North Korean power politics get more ruthless

Pyongyang announced on December 12 the trial and execution of Jang Sung-taek, former vice chairman of the powerful National Defense Commission and uncle to North Korean leader Kim Jong Un.

Although Kim has already purged hundreds of officials during his two year reign, Jang's ouster is highly unusual, even by North Korean standards.

Jang is married to the sister of the late leader Kim Jong-il and it had been expected he would be safe from a purge until after her death. In the past, when members of the North Korean senior leadership strata were purged, they usually simply stopped appearing in North Korean media. Instead, the BBC and other media reports showed that Jang was first erased from existing official photos and videos in tactics reminiscent of the Stalin-era Soviet Union.

Jang was arrested during a special meeting of the leadership with the photos and lengthy list of his crimes promulgated to the North Korean public. That Jang was executed was also rare for someone in the inner circle of power.

While Kim is emulating the power politics of his father and grandfather, he has taken it to new levels of brutality. In addition to Jang -- previously referred to as the "second most powerful man in North Korea," Kim replaced both the minister of defense and chairman of the general staff. Clearly, no one is safe from Kim's wrath.

According to South Korean media reports, Kim Chol, the vice minister of the army, was executed last year per Kim's dictate to leave "no trace of him, not even his hair," though it is not clear exactly how he was killed. Some reports suggest he was executed with a mortar round during the official mourning period after Kim Jong-il's death.

Jang -- the "despicable human scum who was worse than a dog" -- was accused of plotting a coup to "overthrow the state [and] to grab the supreme power of our party and state." Perhaps. But had Jang wanted to grab the ring of power he would have had more success immediately after Kim's father's death in December 2011, before his son acquired the six titles conferring power over the state, party, and military.

It is more likely that the accusation of treason -- as well as the litany of his personal foibles of gambling, drugs, womanizing, pornography, and drinking -- were to undermine Jang's reputation and justify the execution.

The young Kim also used the purge to make Jang the scapegoat for North Korea's economic problems. Jang was described as controlling all major economic fields of the country and accused of scheming "to drive the economy of the country and people's living into an uncontrollable catastrophe." Jang was then able to be blamed for the disastrous currency revaluation of 2009, poor construction in Pyongyang, selling off of the Rason economic zone and precious resources at low prices, and creating "a great confusion in financial management system of the state."

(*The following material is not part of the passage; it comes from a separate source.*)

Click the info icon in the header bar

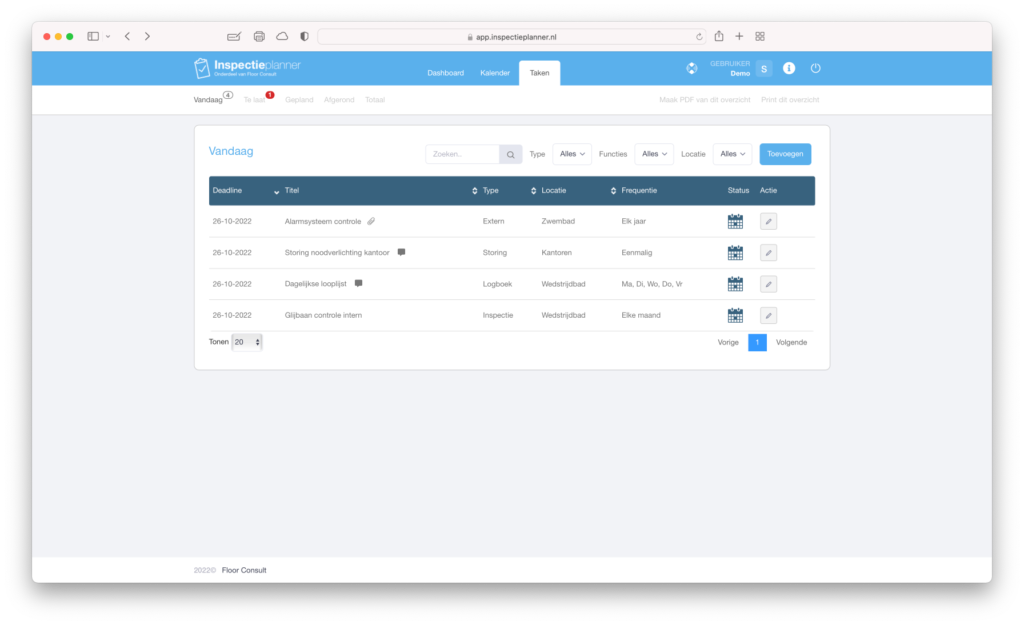(x=789, y=68)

So much for the political and economic reform that some experts predicted Kim would implement, as they had similarly predicted about his father. Jang's accusation emphasized the "the unitary leadership (and) absolute authority" of Kim Jong Un." The military court derided Jang's "despicable true colors as (economic) reformist known to the outside world." Jang's "cunning and sinister means" were compared with the "strategic patience policy and waiting strategy of the U.S. and the south Korean puppet group of traitors."

If there was any lingering naive doubt that Kim would be just as merciless as his father and grandfather, it died along with Jang. During his two years in power, he has escalated the subjugation of the populace. He has increased public executions, expanded the gulags for political prisoners, and increased government punishment for people caught with information from the outside world.

Earlier this year, Kim showed that he is willing to go even higher than his father in raising tension on the Korean Peninsula. Pyongyang threatened U.S. military bases in the wider region with nuclear attacks. He also warned of tactical attacks on South Korean targets. He defied U.N. Security Council resolutions by conducting nuclear and long-range missile launches and was credited by the official North Korean media as being the mastermind behind Pyongyang's two deadly attacks on South Korea in 2010.

The United States should have no illusions about Kim. His government vows it will never abandon its nuclear weapons and Pyongyang continues to augment and refine its nuclear and missile arsenals. South Korea's minister of defense believes Pyongyang's missiles can already reach the continental United States. The North Korean threat -- always high -- has gotten worse under the young leader.

He is just as dangerous as his father -- and less predictable.

The opinions expressed in this article are solely those of Bruce Klingner, Senior Research Fellow for Northeast Asia at The Heritage Foundation. He previously served 20 years with the CIA, where he was deputy division chief for Korea, responsible for the analysis of political, military, economic and leadership issues for the U.S. president and other senior policymakers.